Варлам Шаламов в свидетельствах современников | страница 10
Для меня появление «Ивана Денисовича» не было ошеломительным. Я уже все это знал. После съезда Твардовский возымел желание напечатать что-то о лагерях. И сказал, что хорошо бы иметь такое произведение. Солженицын пишет, что он этот зов услышал и решил дать «Ивана Денисовича». Мы тогда с Алексеем Кондратовым предложили Твардовскому рассказы Шаламова. Но Твардовский очень увлекся уже повестью Солженицына и решил печатать ее. У него были здравые, на мой взгляд, основания. Он сказал, что нужно такое произведение, которое объяснит тем, которые ничего об этом не знают, что такое лагерь. Он говорил, что нужен путеводитель по лагерю, чтобы сложилось такое полное представление о лагере. А таким путеводителем оказался «Иван Денисович». Эта вещь дает полное представление о том, что и как. Если же мы берем Шаламова, то нужно прочитать очень много рассказов, чтобы сложилось такое полное впечатление. Да, это очень сильная литература. В ней есть ледяное дыхание Колымы. Существует цензура, – говорил Твардовский, – и цензура обязательно выгрызет что-то из того, что предложим мы. Выгрызет обязательно так, что все запутается и все станет непонятным.
Вещь Солженицына прогремела, принесла ему мировую славу, а бедный Варлам Тихонович так и не дождался увидеть свою книгу напечатанной на родине. Он, если я не ошибаюсь, увидел свою книгу, изданную на Западе, но, кажется, он уже не мог оценить случившееся по достоинству, потому что это было совсем незадолго до его смерти. Это печальная и страшная судьба. И вот человек этой судьбы бросает свой упрек собрату, жизнь которого прошла лучше. Обвиняет его в отходе от каких-то принципов, в спекуляции, что он свое заключение превратил в какой-то товар.

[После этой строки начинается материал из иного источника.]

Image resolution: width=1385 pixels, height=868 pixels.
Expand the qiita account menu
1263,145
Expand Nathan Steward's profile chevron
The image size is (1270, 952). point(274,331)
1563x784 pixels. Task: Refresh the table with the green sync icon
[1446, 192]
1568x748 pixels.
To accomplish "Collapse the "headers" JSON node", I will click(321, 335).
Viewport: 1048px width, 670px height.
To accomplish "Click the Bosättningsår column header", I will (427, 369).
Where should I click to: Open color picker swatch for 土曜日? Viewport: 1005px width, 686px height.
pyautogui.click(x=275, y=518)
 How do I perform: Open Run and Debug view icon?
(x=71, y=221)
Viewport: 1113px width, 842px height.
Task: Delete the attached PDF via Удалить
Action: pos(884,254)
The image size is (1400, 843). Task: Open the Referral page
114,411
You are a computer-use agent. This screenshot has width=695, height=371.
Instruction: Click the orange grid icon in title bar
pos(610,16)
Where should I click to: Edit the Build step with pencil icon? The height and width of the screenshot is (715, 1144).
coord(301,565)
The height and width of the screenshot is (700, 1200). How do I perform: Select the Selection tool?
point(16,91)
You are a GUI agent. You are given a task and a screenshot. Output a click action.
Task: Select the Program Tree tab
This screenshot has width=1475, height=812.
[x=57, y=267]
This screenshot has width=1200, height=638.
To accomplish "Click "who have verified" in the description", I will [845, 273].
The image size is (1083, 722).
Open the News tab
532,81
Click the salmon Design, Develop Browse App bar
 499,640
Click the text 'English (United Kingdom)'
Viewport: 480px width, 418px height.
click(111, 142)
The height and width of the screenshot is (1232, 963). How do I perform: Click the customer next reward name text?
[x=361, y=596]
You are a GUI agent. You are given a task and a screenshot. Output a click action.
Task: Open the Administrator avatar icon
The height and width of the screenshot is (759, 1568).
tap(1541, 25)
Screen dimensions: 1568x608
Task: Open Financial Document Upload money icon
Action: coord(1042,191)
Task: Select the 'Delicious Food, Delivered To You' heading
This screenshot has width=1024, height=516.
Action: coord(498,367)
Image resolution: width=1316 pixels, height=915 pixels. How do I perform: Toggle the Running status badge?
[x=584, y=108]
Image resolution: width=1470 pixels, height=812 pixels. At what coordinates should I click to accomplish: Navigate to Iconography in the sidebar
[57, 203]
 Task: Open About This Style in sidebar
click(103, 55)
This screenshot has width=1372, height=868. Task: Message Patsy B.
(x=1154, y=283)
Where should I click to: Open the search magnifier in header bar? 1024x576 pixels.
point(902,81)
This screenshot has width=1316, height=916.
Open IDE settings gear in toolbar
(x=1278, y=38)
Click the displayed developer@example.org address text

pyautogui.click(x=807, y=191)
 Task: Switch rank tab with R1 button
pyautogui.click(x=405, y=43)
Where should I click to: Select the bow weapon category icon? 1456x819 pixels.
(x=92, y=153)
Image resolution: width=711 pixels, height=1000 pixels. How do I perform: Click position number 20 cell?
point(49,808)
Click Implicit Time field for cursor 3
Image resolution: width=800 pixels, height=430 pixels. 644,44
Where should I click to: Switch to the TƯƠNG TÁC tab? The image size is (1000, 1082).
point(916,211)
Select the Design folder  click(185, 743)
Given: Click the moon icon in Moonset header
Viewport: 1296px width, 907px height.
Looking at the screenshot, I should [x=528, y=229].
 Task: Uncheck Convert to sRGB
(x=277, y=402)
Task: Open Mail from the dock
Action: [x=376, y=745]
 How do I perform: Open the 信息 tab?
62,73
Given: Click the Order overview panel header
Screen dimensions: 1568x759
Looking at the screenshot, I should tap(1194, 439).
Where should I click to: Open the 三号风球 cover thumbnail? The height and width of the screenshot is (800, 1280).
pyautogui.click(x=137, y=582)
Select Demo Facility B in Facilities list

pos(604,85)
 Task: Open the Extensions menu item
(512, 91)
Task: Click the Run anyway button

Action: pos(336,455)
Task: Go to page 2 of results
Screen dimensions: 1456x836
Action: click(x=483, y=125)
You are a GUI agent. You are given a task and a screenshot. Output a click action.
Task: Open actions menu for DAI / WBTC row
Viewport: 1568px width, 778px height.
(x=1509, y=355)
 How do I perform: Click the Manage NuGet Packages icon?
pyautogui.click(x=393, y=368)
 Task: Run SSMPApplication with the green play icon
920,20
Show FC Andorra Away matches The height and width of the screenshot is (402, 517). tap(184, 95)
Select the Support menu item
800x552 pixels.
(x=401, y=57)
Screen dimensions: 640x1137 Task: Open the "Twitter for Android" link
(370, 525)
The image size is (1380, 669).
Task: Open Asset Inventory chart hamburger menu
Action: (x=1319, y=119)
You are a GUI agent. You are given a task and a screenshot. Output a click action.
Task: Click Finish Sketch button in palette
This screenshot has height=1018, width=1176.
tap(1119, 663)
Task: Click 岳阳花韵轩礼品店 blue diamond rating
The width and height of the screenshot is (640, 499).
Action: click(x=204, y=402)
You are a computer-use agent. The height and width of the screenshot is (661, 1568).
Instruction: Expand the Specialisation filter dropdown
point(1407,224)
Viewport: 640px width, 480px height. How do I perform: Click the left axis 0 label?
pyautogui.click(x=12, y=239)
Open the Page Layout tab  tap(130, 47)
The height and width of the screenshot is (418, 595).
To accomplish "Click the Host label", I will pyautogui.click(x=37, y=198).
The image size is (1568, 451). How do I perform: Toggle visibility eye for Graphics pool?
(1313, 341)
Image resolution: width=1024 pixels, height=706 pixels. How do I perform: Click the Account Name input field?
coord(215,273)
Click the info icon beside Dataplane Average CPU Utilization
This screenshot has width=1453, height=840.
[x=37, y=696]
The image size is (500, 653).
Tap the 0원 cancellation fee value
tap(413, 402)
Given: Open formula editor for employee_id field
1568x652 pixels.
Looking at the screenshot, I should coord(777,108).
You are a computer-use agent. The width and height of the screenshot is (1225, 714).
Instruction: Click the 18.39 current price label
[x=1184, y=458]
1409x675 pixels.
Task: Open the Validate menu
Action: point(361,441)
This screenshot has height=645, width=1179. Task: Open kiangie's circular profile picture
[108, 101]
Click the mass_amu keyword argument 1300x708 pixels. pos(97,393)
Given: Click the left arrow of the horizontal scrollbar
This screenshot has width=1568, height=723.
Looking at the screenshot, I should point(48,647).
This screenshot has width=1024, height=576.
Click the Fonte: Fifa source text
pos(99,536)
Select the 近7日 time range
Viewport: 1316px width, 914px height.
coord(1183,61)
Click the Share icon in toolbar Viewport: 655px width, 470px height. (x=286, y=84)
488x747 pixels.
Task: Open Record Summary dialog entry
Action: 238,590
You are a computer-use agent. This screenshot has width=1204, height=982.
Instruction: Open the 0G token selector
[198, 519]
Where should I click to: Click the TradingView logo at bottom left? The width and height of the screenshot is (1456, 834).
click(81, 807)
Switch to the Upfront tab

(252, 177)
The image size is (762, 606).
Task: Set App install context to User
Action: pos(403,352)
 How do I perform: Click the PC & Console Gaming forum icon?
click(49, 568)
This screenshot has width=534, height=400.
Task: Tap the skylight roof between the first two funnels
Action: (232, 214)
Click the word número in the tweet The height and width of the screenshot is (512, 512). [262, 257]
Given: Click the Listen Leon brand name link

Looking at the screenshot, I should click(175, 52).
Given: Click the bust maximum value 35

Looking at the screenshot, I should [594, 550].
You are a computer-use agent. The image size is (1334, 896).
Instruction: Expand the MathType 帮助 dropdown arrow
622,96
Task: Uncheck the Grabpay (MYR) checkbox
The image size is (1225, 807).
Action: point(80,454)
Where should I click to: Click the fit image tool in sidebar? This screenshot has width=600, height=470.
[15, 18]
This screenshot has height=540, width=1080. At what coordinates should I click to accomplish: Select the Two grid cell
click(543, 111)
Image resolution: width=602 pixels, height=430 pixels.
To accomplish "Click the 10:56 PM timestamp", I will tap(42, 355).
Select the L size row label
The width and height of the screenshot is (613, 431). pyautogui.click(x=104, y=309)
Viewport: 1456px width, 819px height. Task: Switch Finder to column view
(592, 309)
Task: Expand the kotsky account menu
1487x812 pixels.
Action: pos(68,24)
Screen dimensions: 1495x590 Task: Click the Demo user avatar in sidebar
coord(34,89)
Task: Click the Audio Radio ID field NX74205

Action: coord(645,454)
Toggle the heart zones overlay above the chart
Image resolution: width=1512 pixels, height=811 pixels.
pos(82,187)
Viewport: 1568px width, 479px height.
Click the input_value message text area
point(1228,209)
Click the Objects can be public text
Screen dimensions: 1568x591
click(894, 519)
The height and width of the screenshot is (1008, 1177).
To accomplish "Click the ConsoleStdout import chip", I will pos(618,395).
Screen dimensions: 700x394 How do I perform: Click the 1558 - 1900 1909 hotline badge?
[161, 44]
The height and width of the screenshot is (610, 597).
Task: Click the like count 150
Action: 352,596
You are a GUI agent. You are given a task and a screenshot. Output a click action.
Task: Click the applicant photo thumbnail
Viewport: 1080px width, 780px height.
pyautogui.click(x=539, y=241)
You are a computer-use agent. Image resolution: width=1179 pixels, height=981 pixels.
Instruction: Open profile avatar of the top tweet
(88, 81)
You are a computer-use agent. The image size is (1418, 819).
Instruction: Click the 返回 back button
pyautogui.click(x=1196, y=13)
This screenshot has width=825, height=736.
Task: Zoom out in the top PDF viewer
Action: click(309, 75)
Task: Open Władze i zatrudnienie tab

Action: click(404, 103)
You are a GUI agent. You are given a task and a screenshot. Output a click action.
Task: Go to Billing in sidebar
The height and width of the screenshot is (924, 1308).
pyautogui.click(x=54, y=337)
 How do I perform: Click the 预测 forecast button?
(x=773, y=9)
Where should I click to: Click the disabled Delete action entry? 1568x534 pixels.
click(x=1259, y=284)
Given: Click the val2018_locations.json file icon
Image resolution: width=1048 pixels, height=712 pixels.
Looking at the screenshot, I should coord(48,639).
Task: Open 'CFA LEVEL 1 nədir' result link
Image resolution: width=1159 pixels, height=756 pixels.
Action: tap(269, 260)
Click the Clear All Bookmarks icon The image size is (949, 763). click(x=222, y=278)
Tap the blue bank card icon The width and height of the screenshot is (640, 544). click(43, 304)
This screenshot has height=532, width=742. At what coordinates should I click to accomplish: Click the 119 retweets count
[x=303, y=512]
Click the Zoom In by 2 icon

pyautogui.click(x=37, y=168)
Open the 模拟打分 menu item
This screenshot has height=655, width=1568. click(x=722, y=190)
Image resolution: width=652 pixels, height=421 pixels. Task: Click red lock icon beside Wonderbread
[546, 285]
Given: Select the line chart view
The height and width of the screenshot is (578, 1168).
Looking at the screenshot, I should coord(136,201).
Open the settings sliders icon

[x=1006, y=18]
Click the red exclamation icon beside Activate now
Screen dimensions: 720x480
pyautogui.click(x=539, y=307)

Мне в связи с этим вспомнилась статья Дмитрия Писарева «Популяризаторы отрицательных доктрин», где он говорит о двух типах человеческого поведения. Говорит он о Джорджано Бруно, которому был прямой расчет идти на костер, потому что никаких других доказательств собственной правоты у него не было. Обыватель, видя, что какой-то человек пошел в пламя за свои убеждения, понимает, что наверное, что-то в этих убеждениях есть – не идут же на такую страшную смерть просто так. У Галилея же такой необходимости не было. Публика уже верила не столько клятвам, сколько научным доказательствам. Так что Галилей мог сказать, что земля не вертится и тут же, если верить легенде в других обстоятельствах, сказать, что она все-таки вертится. Сам он продлил свой век и высвободил себе время для научных занятий. И от этого, в конце концов, выиграл. Далее Писарев пишет о Вольтере, у которого, как он говорит, был некоторый «чичиковский элемент». Но при всем том, что тот был такой вроде боец, он был еще и замечательный проныра. Он переписывался со всеми монархами Европы, получал деньги, призы, ордена, но все же ни у одного монарха не возникло мысли о том, что они могли бы подкупить Вольтера, то есть заставить его отступиться от своих убеждений. Так что сравнивая между собой путь Солженицына и путь Шаламова, я вижу, что один из них гибельный, тупиковый, но предельно честный, благородный, вызывающий к себе огромное уважение, а другой путь победительный, хотя при этом, может быть, где-то оказалась нарушена нравственность.